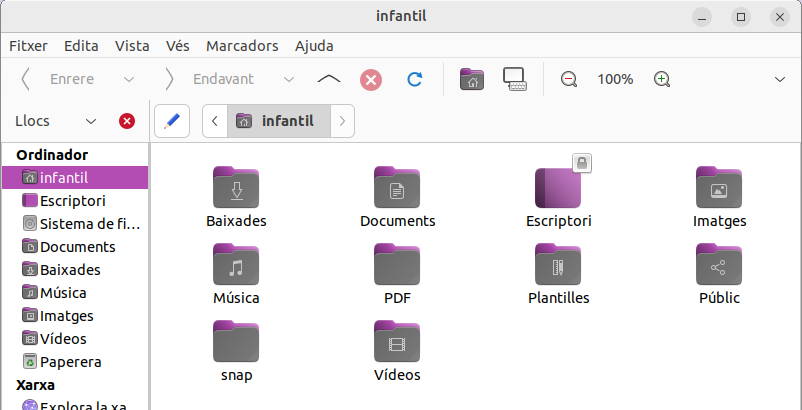Click Sistema de fitxers in sidebar
802x410 pixels.
pyautogui.click(x=82, y=223)
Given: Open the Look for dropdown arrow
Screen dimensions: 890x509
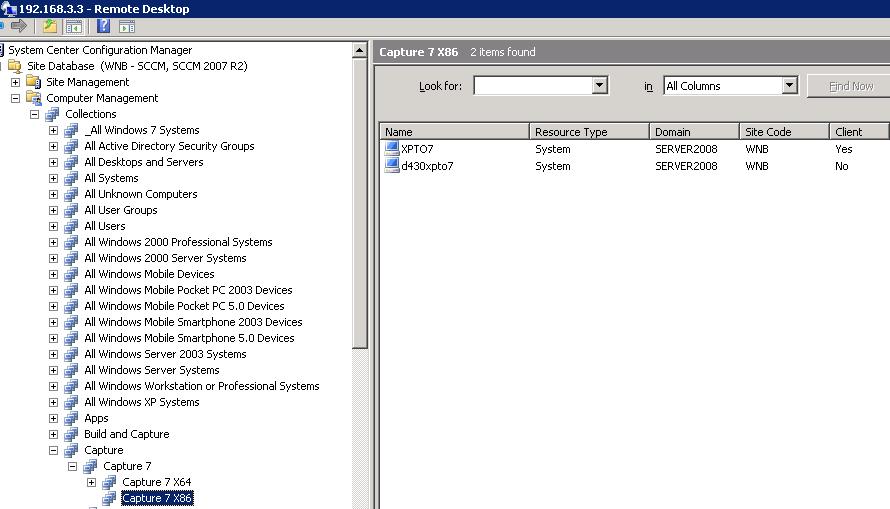Looking at the screenshot, I should 599,86.
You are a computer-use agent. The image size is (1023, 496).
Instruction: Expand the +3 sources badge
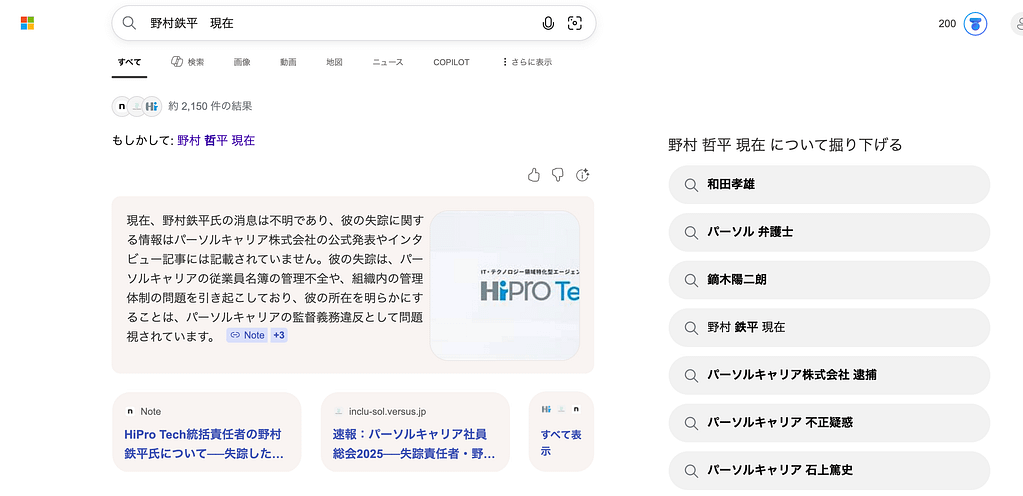[x=279, y=335]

THE PROBLEM: Output, exactly and only, the lines beginning with the one that contains "Screen dimensions: 890x509" and ending at the last line of the records above. Drop the pictures.

RESULT BELOW:
Screen dimensions: 890x509
Looking at the screenshot, I should 599,86.
You are a computer-use agent. The image size is (1023, 496).
Instruction: Expand the +3 sources badge
[x=279, y=335]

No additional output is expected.